Preheat oven to 350 degrees and line a baking sheet with parchment paper.
In a food processor, pulse almonds and oats together until a fine meal develops. Take care not to overprocess else the nuts will release their oils and morph into almond butter. Add mixture to a large bowl. Stir in flour, brown sugar, baking soda, spices, and salt. Whisk well until any clumps of brown sugar are thoroughly incorporated in the batter.
In a separate bowl, whisk molasses, maple syrup, coconut oil, and vanilla until smooth. Add dry ingredients to wet and stir with a rubber spatula. Add milk 1 tablespoon at a time until batter is cohesive. Fold in cranberries and white chocolate chips.
Roll batter into 1-1/2 inch balls and press gently to flatten. Place on baking sheet about an inch or so apart - the cookies do rise and spread a bit.
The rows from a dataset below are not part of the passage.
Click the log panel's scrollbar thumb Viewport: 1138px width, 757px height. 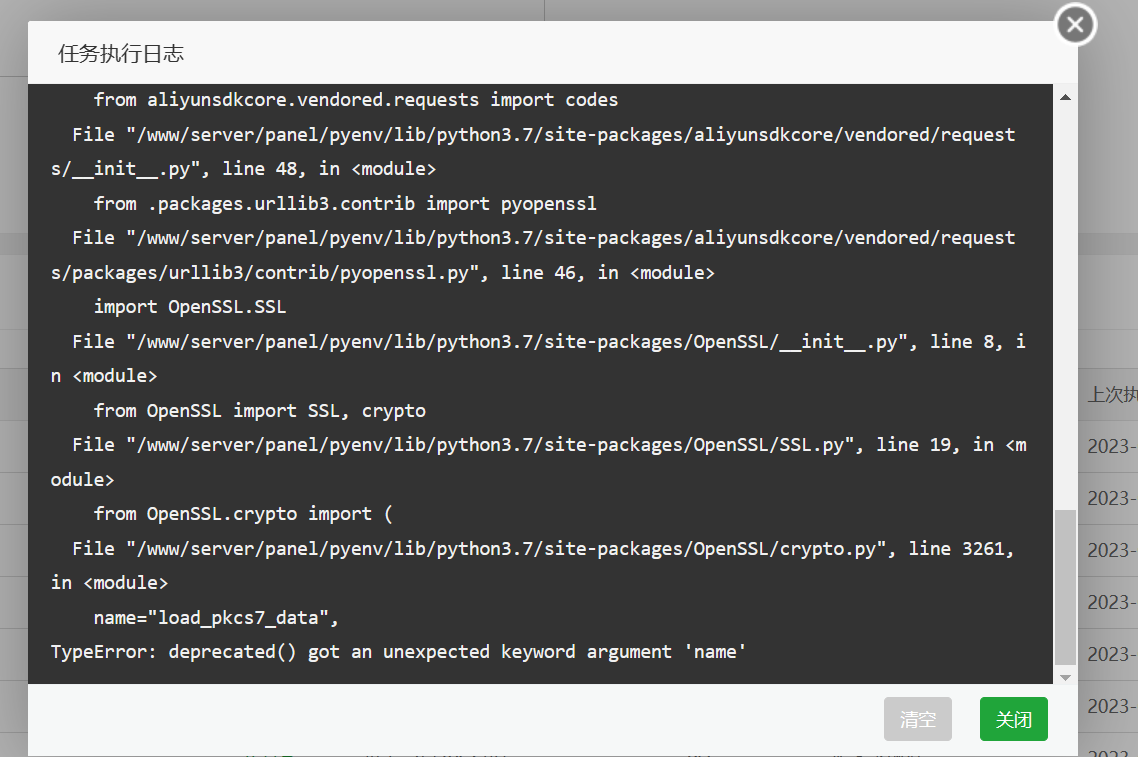click(x=1065, y=587)
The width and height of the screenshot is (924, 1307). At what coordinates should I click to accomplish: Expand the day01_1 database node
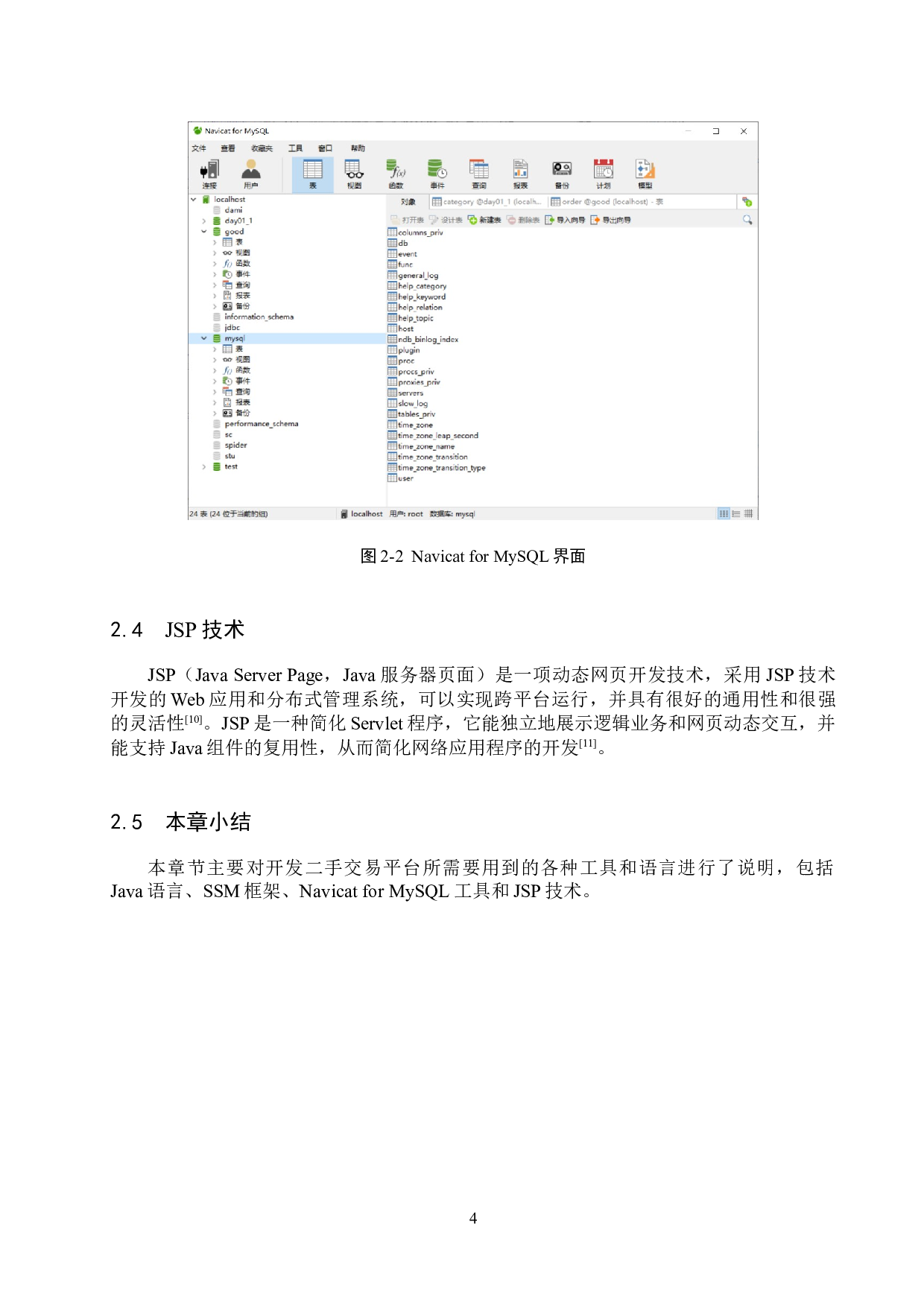(204, 221)
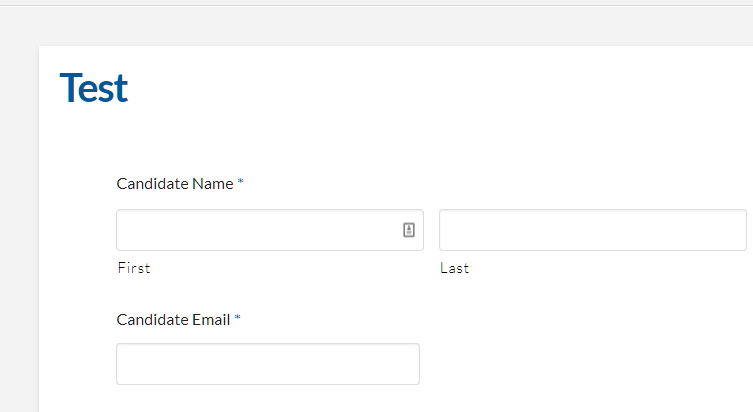The image size is (753, 412).
Task: Focus the Last name input box
Action: click(x=593, y=230)
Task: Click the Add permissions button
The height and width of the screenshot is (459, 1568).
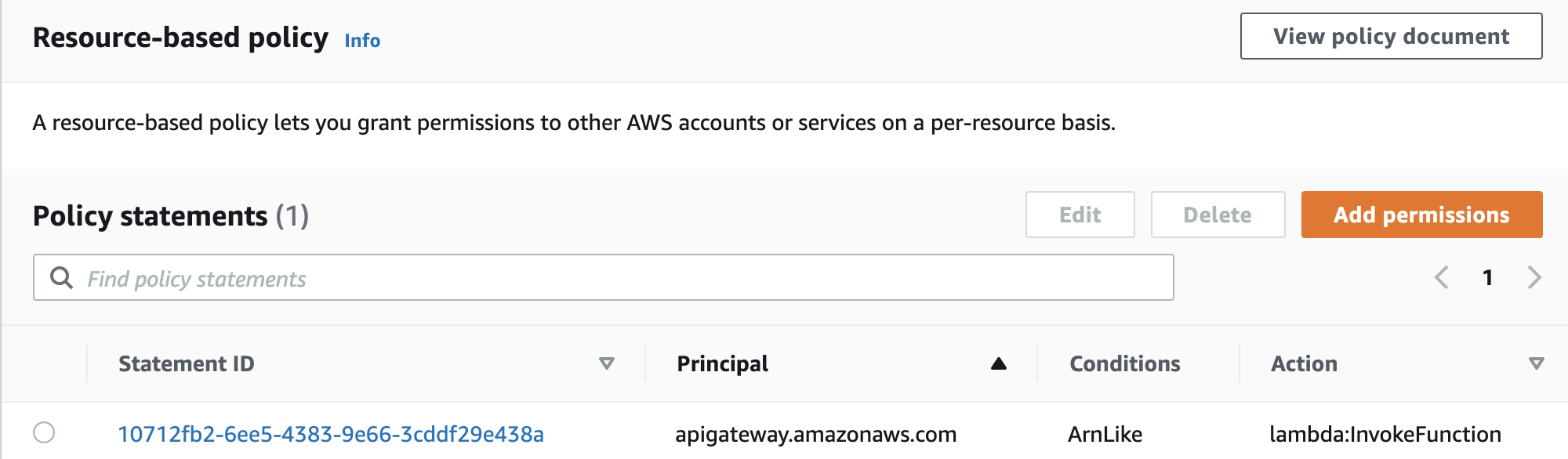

Bake for 10-12 minutes until bottom edges are lightly crisp. Remove from oven and cool 10 minutes on the baking sheet (the cookies will continue to bake and crisp up in the process), then transfer to a wire cookie rack and cool completely.
While cookies cool, make the glaze. Combine powdered sugar, orange juice and vanilla in a small bowl and whisk with a fork until incorporated. You may choose to add more juice or sugar depending on preferred thickness.
When cookies are completely cool to the touch. decorate! I used a fork to drizzle glaze overtop, but a spoon works well also. If you know an artistic method of glazing cookies, go for it! Serve with coffee or milk for a delightful midday or midnight treat.